A data mining approach for classification of orthostatic and essential tremor based on MRI-derived brain volume and cortical thickness

Objective: Orthostatic tremor (OT) is an extremely rare, misdiagnosed, and underdiagnosed disorder affecting adults in midlife. There is debate as to whether it is a different condition or a variant of essential tremor (ET), or even, if both conditions coexist. Our objective was to use data mining classification methods, using magnetic resonance imaging (MRI)-derived brain volume and cortical thickness data, to identify morphometric measures that help to discriminate OT patients from those with ET. Methods: MRI-derived brain volume and cortical thickness were obtained from 14 OT patients and 15 age-, sex-, and education-matched ET patients. Feature selection and machine learning methods were subsequently applied. Results: Four MRI features alone distinguished the two, OT from ET, with 100% diagnostic accuracy. More specifically, left thalamus proper volume (normalized by the total intracranial volume), right superior parietal volume, right superior parietal thickness, and right inferior parietal roughness (i.e., the standard deviation of cortical thickness) were shown to play a key role in OT and ET characterization.

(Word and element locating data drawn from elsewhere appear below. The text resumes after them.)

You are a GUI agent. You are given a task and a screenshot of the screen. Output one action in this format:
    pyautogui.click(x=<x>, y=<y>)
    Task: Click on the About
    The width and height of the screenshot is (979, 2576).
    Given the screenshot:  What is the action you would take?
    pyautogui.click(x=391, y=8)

Finally, the left caudal anterior cingulate thickness and the left caudal middle frontal roughness allowed us to separate with 100% diagnostic accuracy subgroups of OT patients (primary and those with mild parkinsonian signs). Conclusions: A data mining approach applied to MRI-derived brain volume and cortical thickness data may differentiate between these two types of tremor with an accuracy of 100%. Our results suggest that OT and ET are distinct conditions.